• Activity
The records below must be reproduced in full and without error.

[Start of section]

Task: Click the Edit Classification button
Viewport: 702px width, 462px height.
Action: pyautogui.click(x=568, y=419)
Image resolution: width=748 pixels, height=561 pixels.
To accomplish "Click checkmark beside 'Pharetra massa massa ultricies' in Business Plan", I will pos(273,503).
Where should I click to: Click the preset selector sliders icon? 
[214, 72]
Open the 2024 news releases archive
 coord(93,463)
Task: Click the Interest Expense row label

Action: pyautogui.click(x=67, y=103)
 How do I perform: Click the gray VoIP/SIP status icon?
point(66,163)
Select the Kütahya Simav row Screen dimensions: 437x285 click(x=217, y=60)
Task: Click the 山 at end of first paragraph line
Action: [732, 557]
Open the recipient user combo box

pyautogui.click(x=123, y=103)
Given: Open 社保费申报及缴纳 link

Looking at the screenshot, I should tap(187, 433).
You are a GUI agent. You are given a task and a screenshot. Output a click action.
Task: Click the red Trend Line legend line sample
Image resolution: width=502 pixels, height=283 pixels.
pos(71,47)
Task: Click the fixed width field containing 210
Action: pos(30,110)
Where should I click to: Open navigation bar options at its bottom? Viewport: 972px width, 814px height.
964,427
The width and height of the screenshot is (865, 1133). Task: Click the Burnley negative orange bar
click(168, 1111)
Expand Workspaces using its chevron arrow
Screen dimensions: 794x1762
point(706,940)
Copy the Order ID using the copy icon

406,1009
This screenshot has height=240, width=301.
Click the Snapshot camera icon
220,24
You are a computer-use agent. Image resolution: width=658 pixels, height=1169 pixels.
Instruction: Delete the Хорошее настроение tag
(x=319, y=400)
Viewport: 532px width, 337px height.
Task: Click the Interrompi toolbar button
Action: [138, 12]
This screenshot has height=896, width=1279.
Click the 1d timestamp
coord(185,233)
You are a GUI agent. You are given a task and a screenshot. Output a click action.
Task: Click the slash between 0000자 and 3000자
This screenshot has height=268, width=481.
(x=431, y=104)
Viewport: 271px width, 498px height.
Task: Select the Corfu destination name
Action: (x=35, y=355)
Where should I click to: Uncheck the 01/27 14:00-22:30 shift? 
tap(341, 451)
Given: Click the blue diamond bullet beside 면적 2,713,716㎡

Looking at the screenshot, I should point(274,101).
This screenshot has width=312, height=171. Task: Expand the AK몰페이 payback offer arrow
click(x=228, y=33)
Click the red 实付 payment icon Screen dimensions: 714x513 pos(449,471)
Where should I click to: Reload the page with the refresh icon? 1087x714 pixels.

[End of section]

• Written answer
Task: Click the Edit Classification button
Viewport: 702px width, 462px height.
Action: pyautogui.click(x=568, y=419)
Image resolution: width=748 pixels, height=561 pixels.
To accomplish "Click checkmark beside 'Pharetra massa massa ultricies' in Business Plan", I will pos(273,503).
Where should I click to: Click the preset selector sliders icon? 
[214, 72]
Open the 2024 news releases archive
 coord(93,463)
Task: Click the Interest Expense row label

Action: pyautogui.click(x=67, y=103)
 How do I perform: Click the gray VoIP/SIP status icon?
point(66,163)
Select the Kütahya Simav row Screen dimensions: 437x285 click(x=217, y=60)
Task: Click the 山 at end of first paragraph line
Action: [732, 557]
Open the recipient user combo box

pyautogui.click(x=123, y=103)
Given: Open 社保费申报及缴纳 link

Looking at the screenshot, I should tap(187, 433).
You are a GUI agent. You are given a task and a screenshot. Output a click action.
Task: Click the red Trend Line legend line sample
Image resolution: width=502 pixels, height=283 pixels.
pos(71,47)
Task: Click the fixed width field containing 210
Action: pos(30,110)
Where should I click to: Open navigation bar options at its bottom? Viewport: 972px width, 814px height.
964,427
The width and height of the screenshot is (865, 1133). Task: Click the Burnley negative orange bar
click(168, 1111)
Expand Workspaces using its chevron arrow
Screen dimensions: 794x1762
point(706,940)
Copy the Order ID using the copy icon

406,1009
This screenshot has height=240, width=301.
Click the Snapshot camera icon
220,24
You are a computer-use agent. Image resolution: width=658 pixels, height=1169 pixels.
Instruction: Delete the Хорошее настроение tag
(x=319, y=400)
Viewport: 532px width, 337px height.
Task: Click the Interrompi toolbar button
Action: [138, 12]
This screenshot has height=896, width=1279.
Click the 1d timestamp
coord(185,233)
You are a GUI agent. You are given a task and a screenshot. Output a click action.
Task: Click the slash between 0000자 and 3000자
This screenshot has height=268, width=481.
(x=431, y=104)
Viewport: 271px width, 498px height.
Task: Select the Corfu destination name
Action: (x=35, y=355)
Where should I click to: Uncheck the 01/27 14:00-22:30 shift? 
tap(341, 451)
Given: Click the blue diamond bullet beside 면적 2,713,716㎡

Looking at the screenshot, I should point(274,101).
This screenshot has width=312, height=171. Task: Expand the AK몰페이 payback offer arrow
click(x=228, y=33)
Click the red 实付 payment icon Screen dimensions: 714x513 pos(449,471)
Where should I click to: Reload the page with the refresh icon? 1087x714 pixels.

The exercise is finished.